A Lei Complementar nº 214, publicada em seguida, detalhou as regras de incidência, a não cumulatividade e os mecanismos de aproveitamento de créditos. Posteriormente, a Lei Complementar nº 227 definiu a governança do Comitê Gestor do IBS e iniciou a fase de testes operacionais, durante a qual documentos fiscais eletrônicos passaram a conter campos com alíquota-teste de 1% para validação de sistemas.
O cronograma oficial estabelece a extinção definitiva do PIS e da Cofins, bem como a entrada em vigor da CBS e do Imposto Seletivo. Simultaneamente, as alíquotas do Imposto sobre Produtos Industrializados (IPI) serão reduzidas a zero para a maioria dos itens, mantendo exceções para a Zona Franca de Manaus. O IBS começará a ser cobrado com alíquota reduzida, marcando o início da transição conjunta entre as esferas federal, estadual e municipal.
A substituição gradual do ICMS e do ISS pelo IBS ocorrerá entre 2029 e 2032, em um período de quatro anos, durante o qual as empresas operarão com dois regimes tributários simultâneos. Essa sobreposição exigirá monitoramento constante dos fluxos de faturamento, revisão de contratos de longo prazo e atualização de cadastros e parametrizações de softwares.

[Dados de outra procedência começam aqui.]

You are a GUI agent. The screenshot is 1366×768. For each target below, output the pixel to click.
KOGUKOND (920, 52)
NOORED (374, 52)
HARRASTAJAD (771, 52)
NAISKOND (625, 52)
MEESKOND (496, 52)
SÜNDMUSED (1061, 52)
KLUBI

Adriana Matos, COO da Person Consultoria, destaca que a antecipação técnica é essencial para evitar gargalos nos sistemas de emissão de notas e prejuízos operacionais. "A implantação ocorre gradualmente, mas as exigências operacionais já começaram a impactar o faturamento e a rotina do mercado", afirma Matos, ressaltando a necessidade de alinhar a adaptação sistêmica e cadastral às etapas regulatórias.
A conclusão prevista para 2033 eliminará o ICMS e o ISS, consolidando o IBS como o único tributo subnacional sobre o consumo no Brasil. O percurso iniciado em 2019 demonstra que a modernização tributária é um processo contínuo, e a preparação estruturada nas fases intermediárias garante a conformidade e a segurança das operações comerciais no cenário econômico.